Coleman coasts to victory in Fort Langley-Aldergrove

Longtime MLA credits strong campaign that focused relentlessly on the economy

The BC Liberals not only easily won their two Langley seats on Tuesday night, but they handily won a majority government that virtually all pollsters and pundits said wasn’t possible.

Deputy premier Rich Coleman, who chaired the BC Liberal campaign, was cautious as early returns came in at his campaign headquarters in Walnut Grove, but as it became clear that the Liberals were winning seats that had been held by the NDP, he was elated.

“This was the rest of B.C. telling the Lower Mainland, ‘we matter,’” he said.

“The interior of B.C. stepped up for us tonight.”

Coleman easily won his seat of Fort Langley-Aldergrove. He had 14,533 votes to NDP candidate Shane Dyson’s 6,700.

Rick Manuel of the Conservatives got 2,353 votes, Lisa David of the Greens received 1,957 and independent Kevin Mitchell had 619 votes.

Coleman said Premier Christy Clark ran an unbelievably strong campaign and focused relentlessly on the economy. He said that message resonated with voters in the Interior, who feared a decline in resource jobs under the NDP.

It also resonated in many areas of the Lower Mainland, with the Liberals winning five seats that had been held by the NDP, including seats in Coquitlam, Maple Ridge, Surrey and Chilliwack.

The Liberals lost two seats they had held in Vancouver, including the premier’s own riding of Vancouver-Point Grey.

When asked about his defeat, Dyson was very diplomatic.

“I wish Rich the best of luck over the next four years. He’s proven himself to be a very good advocate for this area. Though he and I don’t agree on many things, he has served this community very well and I really wish him the best of luck in this.”

Coleman had said all along that the BC Liberals had a fighting chance with Clark as premier and the face of the campaign.

“I really believed she could pull this off. She is the first woman elected to serve as premier in this province,” he said. “She is a great role model for young women in B.C. She’s a good campaigner and a much better leader than others give her credit for.”

Coleman took delight in the polls being so far off.

“Anybody who would hire Ipsos-Reid or Angus Reid to do a poll should save their money,” he said. “The message (from voters) was all about the economy.

“The rest of B.C. was telling the Lower Mainland that we help pay for education and health, and you shouldn’t forget that. Vancouver is dependent on resources, mining and the port.”

Resources are responsible for thousands of jobs here. When times are tough, people don’t want to see a change. The province has done remarkably well. The voters are smarter than pollsters and pundits give them credit for.”
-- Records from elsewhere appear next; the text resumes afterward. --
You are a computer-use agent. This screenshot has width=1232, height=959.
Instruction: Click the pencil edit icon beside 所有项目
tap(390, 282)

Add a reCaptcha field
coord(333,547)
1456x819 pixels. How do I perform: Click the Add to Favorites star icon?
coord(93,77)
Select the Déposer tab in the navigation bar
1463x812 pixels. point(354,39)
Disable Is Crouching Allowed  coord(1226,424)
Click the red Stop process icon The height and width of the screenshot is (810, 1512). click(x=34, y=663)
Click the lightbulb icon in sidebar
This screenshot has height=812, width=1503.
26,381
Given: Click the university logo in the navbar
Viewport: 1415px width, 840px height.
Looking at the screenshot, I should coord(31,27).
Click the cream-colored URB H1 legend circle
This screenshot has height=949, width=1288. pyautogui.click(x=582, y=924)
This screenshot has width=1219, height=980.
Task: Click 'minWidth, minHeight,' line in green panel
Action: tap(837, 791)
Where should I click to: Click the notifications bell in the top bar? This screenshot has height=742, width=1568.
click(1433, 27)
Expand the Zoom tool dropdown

Coleman expects there will be a lot for him to do in the new government. He has been the point man on LNG development, as minister of energy, and he intends to spread the word to investors that B.C. is open for business.

“Billions (of dollars) have been sitting on the sidelines, waiting for the results of this election. B.C. is about to have four golden years.”

As he made his way to the Liberal victory party in Vancouver Tuesday night, Coleman received three calls from investors who were anxious about the results, and are ready to invest in major projects in B.C.

He expects that hearings on the Northern Gateway pipeline will proceed, and said that neither it nor the expansion of Kinder Morgan will go ahead until they have received environmental approval, First Nations support and met the other conditions that Clark had set out for pipeline projects.

Commenting on the premier’s loss of her seat,  Coleman said that Clark will have to find a seat, but will wait until the final voting results are in. There are still lots of votes outstanding as a result of voters who voted in other ridings. They are the last to be counted.

Asked what his local priorities will be, Coleman said he wants to see planning money for a new Willoughby high school come soon. He said one of the biggest issues he kept hearing about was the state of the economy and the importance of creating jobs.

‘People were very passionate about it,” he said.